Unser Podcast ist lizenziert durch AKM und AUSTRO MECHANA.
Tracks der Ausgabe:
Taylor Swift - The Life of a Showgirl
Taylor Swift - Actually Romantic
Geese - Trinidad
Gesse - Getting Killed
Sprints - Descartes
Sprints - Something's Gonna Happen
Robert Plant - Everybody's Song
Geordie Greep - Holy, Holy
Nenda - Alone
5 Postings
Wet Leg nicht vergessen: Das Duo von der Isle of Wight zeigt seit dem Debüt 2022, wie scharfkantiger Indie-/Post-Punk und Humor zusammengehen. „Chaise Longue“, „Wet Dream“ und „Ur Mum“ liefern pointierte Gitarrenhooks, live noch zupackender – ein schönes Gegenbeispiel für alle, die 2025 an junger Rockenergie zweifeln. Unbedingt erwähnenswert: 2022 coverte Harry Styles in der BBC Radio 1 Live Lounge ihren Hit „Wet Dream“ – prominenter Ritterschlag. 2023 nahm er Wet Leg als Support auf Teile seiner Love On Tour und holte sie u. a. in Lissabon auf die Bühne; gemeinsam spielten sie „Wet Dream“ (und „Daylight“). Playlist-Tipp: „Chaise Longue“ → „Wet Dream“ → „Ur Mum“.
Yes, Wet Leg sind super, das zweite Album war ziemlich interessant, weil sie da plötzlich doch recht verliebt waren. Deshalb sind aber trotzdem noch typisch ironische, dann aber wieder sehr zärtliche Texte entstanden. Ich hab "Moisturizer" jedenfalls ziemlich gut gefunden (und auch reviewed). In knapp zwei Wochen kommt dann das neue Album von The Last Dinner Party, da sind die Singles auch schon wieder sehr vielversprechend. Freu mich drauf!
Und noch ein Vorschlag: The Big Push (Brighton). Nach spontanen Reunion-Busking-Sessions im Sommer 2025 in Brighton und frischem Archiv-Material (das komplette Brighton-Dome-Konzert 2022 ist jetzt offiziell online) wirkt die Band wieder in Bewegung – offiziell sind aber weder Tour noch Release bestätigt. @Martin: Hast du dazu mehr gehört – vielleicht Hinweise auf EP oder Termine?
@Toni, ja anscheinend nehmen die jetzt im Oktober ein Album auf. Ren hat das zumindest während einer Session so gesagt.

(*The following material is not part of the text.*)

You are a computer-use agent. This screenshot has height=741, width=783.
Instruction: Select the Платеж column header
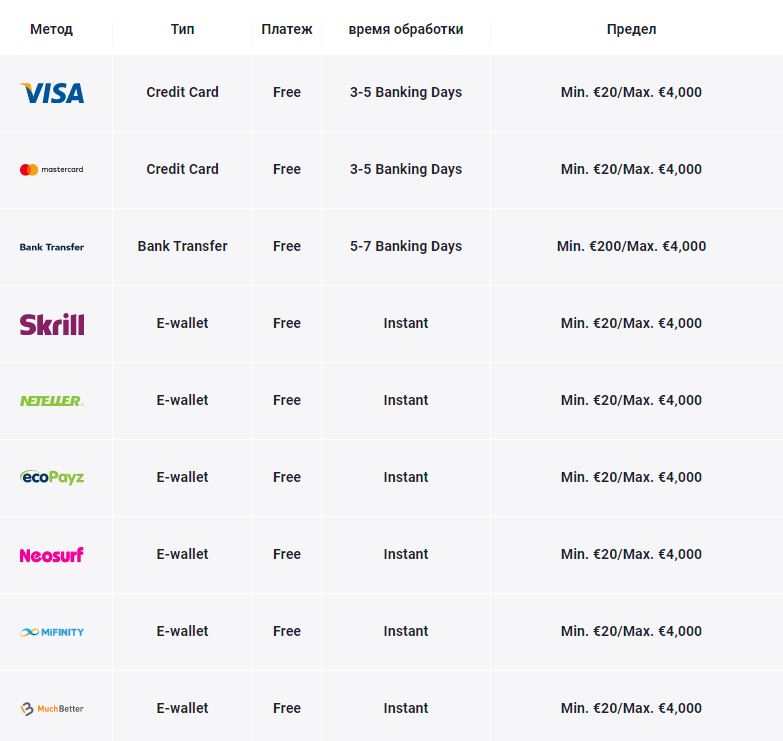(x=287, y=29)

Gibt es noch gute Rockmusik? Natürlich, man muss sie nur abseits des Mainstream suchen. Hier meine 10 Bandtipps: The Elephant Man - Redemption (2025) + Sinners (2022) Bloom - Hangover (2024) O.R.k. - Firehose Of Falsehoods (2025) und alle vorherigen Alben, die Supergroup (mit Pat Pastellotto (King Crimson), Colin Edwin (ex Porcupine Tree), LEF -Lorenzo Esposito Fornasari und Carmelo Pipitone (Marta Sui Tubi) OvO - Gemma (2025) Black Metal Geese - Getting Killed (2025 Daron Malakian - Addicted To The Violence (2025) Metal Miley Cyrus - Something Beautiful (2025) mit David Byrne Jo Quail - Notan (2025) Tian Qiyi & Jah Wobble - Songs For Workers (2025) Anna Von Hausswolff - Stardust / The Whole Woman (2025) Single, Album folgt. Beste Grüße aus Kufstein.